IBM Corp. this week said it’s ready to ship the next version of its DB2 Universal Database software, which offers self-management capabilities that are designed to reduce administrative overhead even as databases continue to grow bigger.
Code-named Stinger, the DB2 8.2 upgrade has been in beta testing since May and will become generally available this week. As part of IBM’s autonomic computing push, the database will come with new self-monitoring and self-tuning features, said Jeff Jones, the company’s strategy director for information management. The utilities should help database administrators complete complex tasks up to seven times faster than they can now, according to IBM.
Automation Features
The new functionality includes a tool called Design Advisor that can automatically design and optimize the structure of a database, plus a related utility that automates administrative tasks such as table maintenance and data backup. To help ensure uptime, another tool lets end-user PCs automatically fail over to a backup database if the primary DB2 server goes down. IBM also embedded its Learning Optimizer tool, which lets the database monitor and record query response times and find the fastest route to data.

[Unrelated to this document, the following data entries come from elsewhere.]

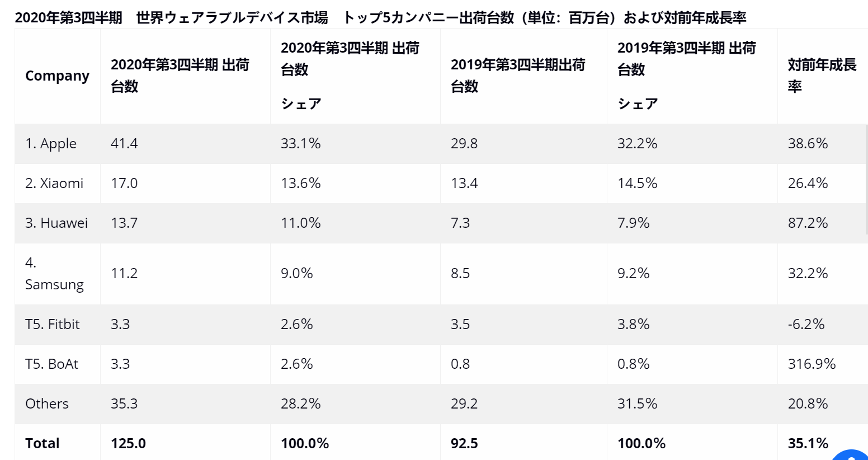Select the T5. Fitbit row label

[53, 325]
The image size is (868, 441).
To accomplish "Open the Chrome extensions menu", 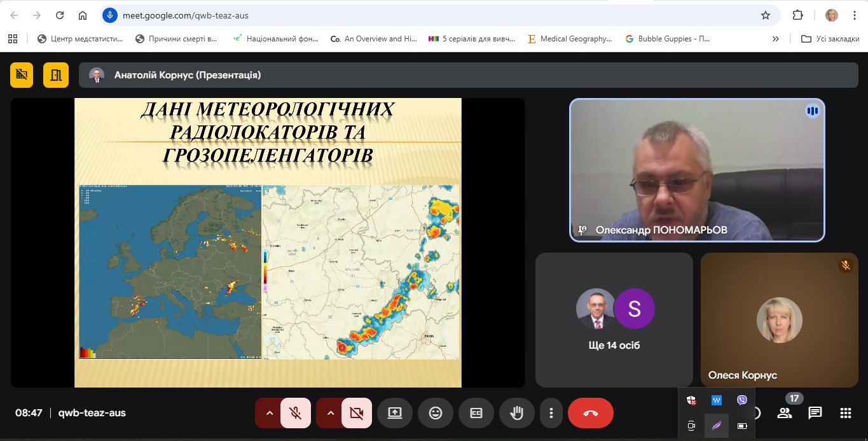I will pos(797,15).
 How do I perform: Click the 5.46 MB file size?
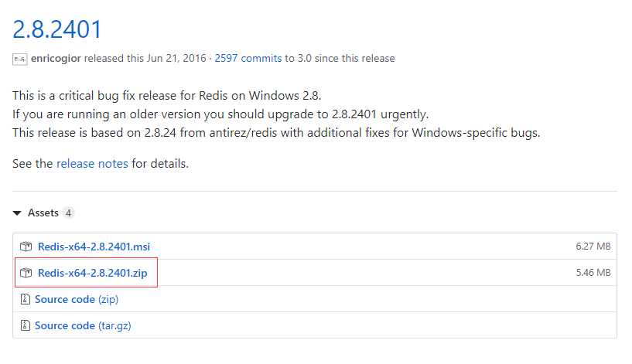[593, 273]
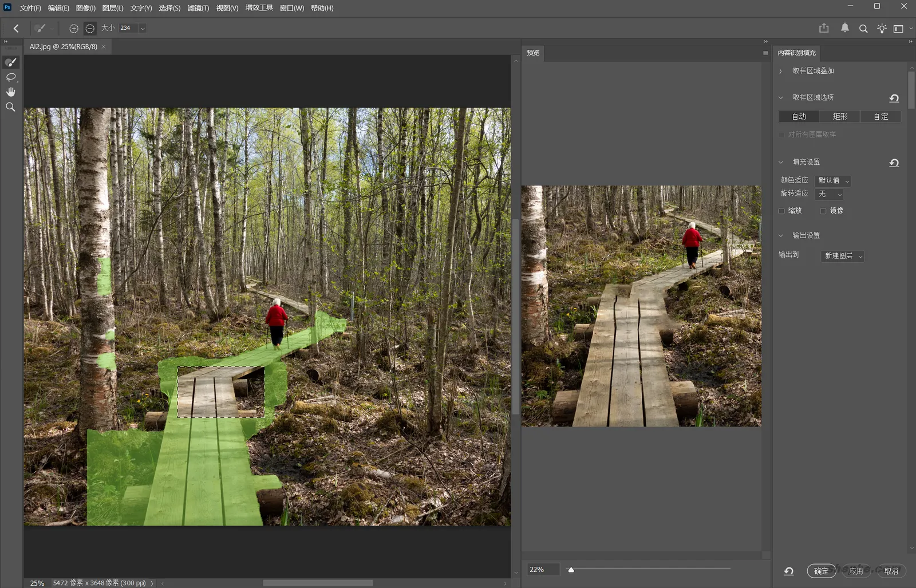This screenshot has height=588, width=916.
Task: Select the Hand tool
Action: tap(10, 92)
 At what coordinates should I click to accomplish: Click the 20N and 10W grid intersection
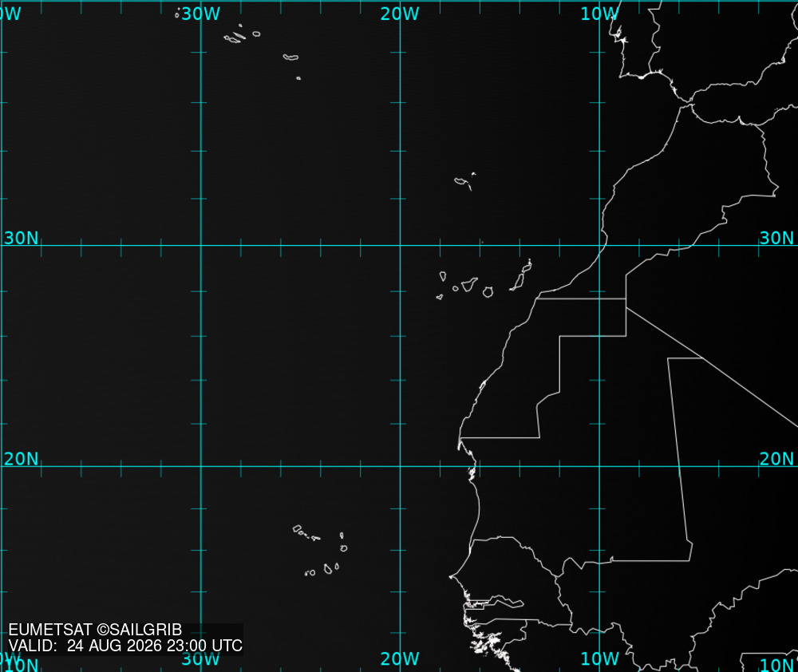point(599,466)
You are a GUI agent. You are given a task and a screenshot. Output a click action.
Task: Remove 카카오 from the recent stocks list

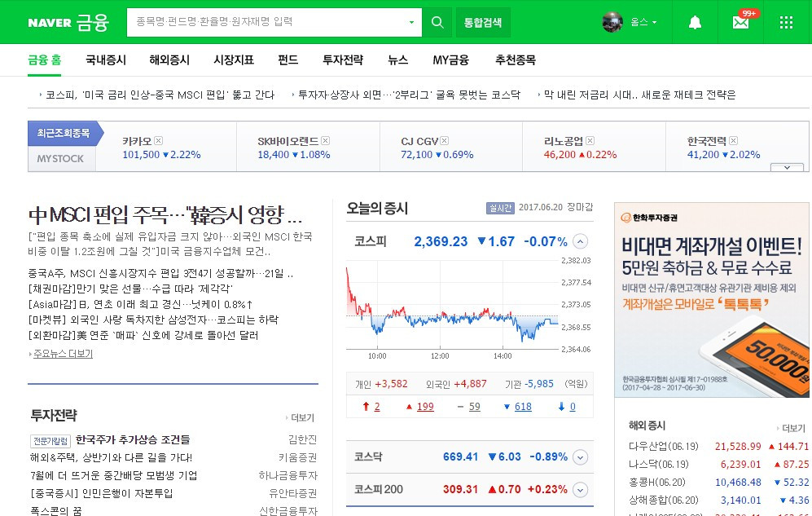[x=157, y=140]
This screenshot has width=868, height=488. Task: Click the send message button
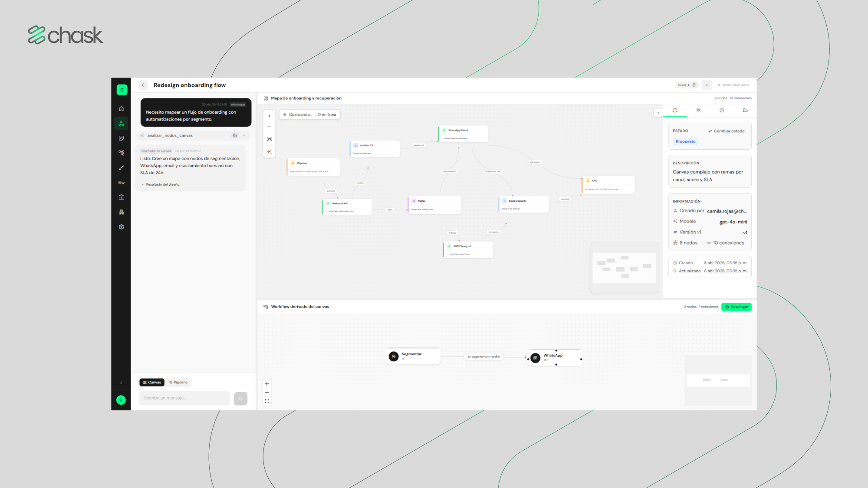click(240, 399)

Dallas-based Credit Union of Texas, which oversees about US$1.6 billion in assets, will start testing the new software this month for a potential rollout in December. Bruce Moore, the credit union’s director of business intelligence, said Design Advisor could help speed up database configuration tasks for his team.
The credit union’s data warehouse, which is built on DB2 8.1, captures 60 months’ worth of customer and operational information for analysis.
With so much data but only a small staff to manage it, some things that could help boost database performance can’t be done now, Moore said. He added that he thinks Design Advisor could reduce the time it takes to build month-end indexes by enabling him to use summary tables and techniques such as multidimensional data clustering.
For an incremental release, DB2 8.2 is a relatively significant rollout because of its new autonomic and integration capabilities, according to Charles Garry, an analyst at Meta Group Inc.
“The bottom line is that we are moving away from day-to-day maintenance of the database as a resource and have to trust that the autonomic functions know more and can react more proactively than a human DBA can,” Garry said.